ONDINE
Ecoute! Ecoute! c' est moi , c' est ondine qui frôle de ces gouttes d' eau les losanges sonores de ta fenêtre illuminée par les mornes rayons de la lune. et voici, en robe de moire, la dame châtelaine qui comtemple à son balcon la belle nuit étoilée et le beau lac endormi.
Chaque flot est un ondin qui nage dans le courant, chaque courant est un sentier qui serpente vers mon palais, et mon palais est bâti fluide, au fond du lac, dans le triangle du feu, de la terre et de l' air.
Ecoute!
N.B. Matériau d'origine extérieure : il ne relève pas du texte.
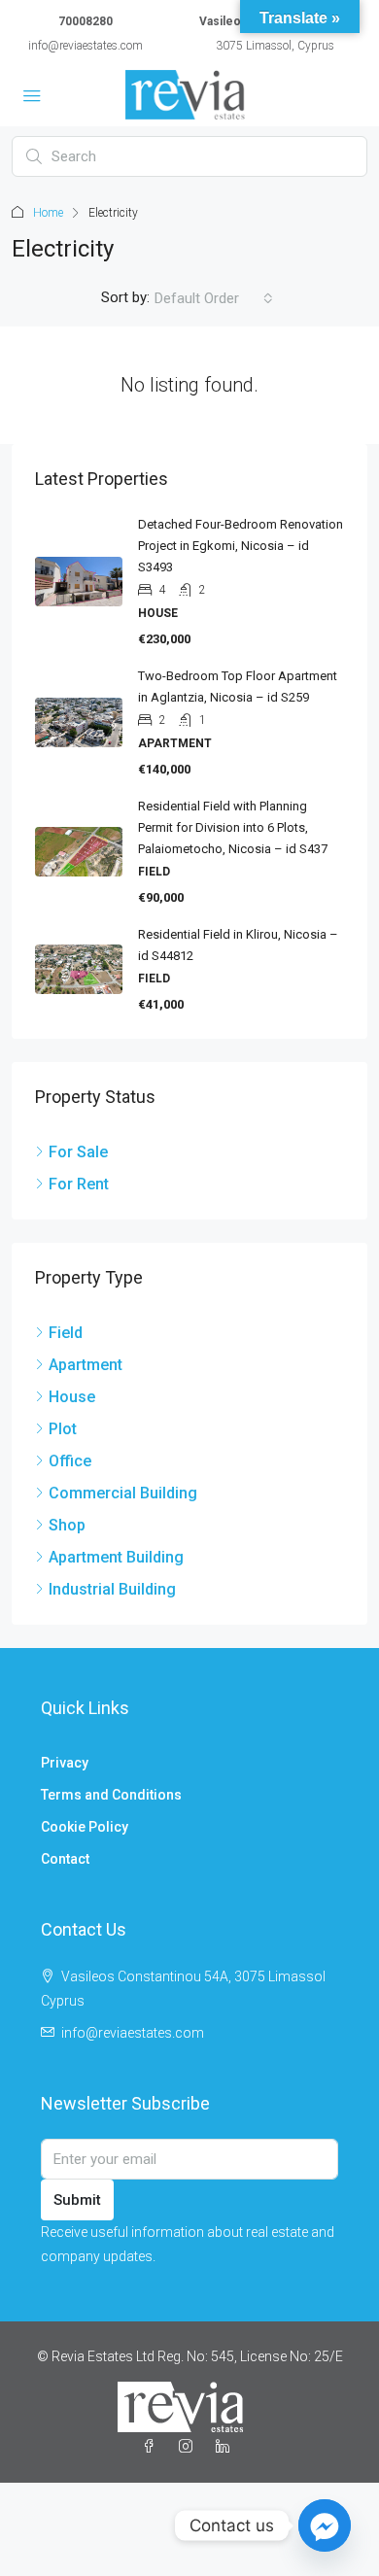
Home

Ecoute! mon père bat l' eau coassante d' une branche d' aulne verte, et mes soeurs caressent de leurs bras d' écume les fraîche îles d' herbes, de nénuphars et de glaieuls, ou se moquent du saule caduc et barbu qui pêche à la ligne.
Sa chanson murmurée, elle me suplia de recevoir son anneau à mon doigt pour être l' époux d' une ondine, et de visiter avec elle son palais pour être le roi des lacs.
Et comme je lui répondais que j' aimais une mortelle, boudeuse et dépitée , elle pleura quelques larmes, poussa un éclat de rire, et s' évanouit en giboulées qui ruisselèrent blanches le long de mes vitraux bleus.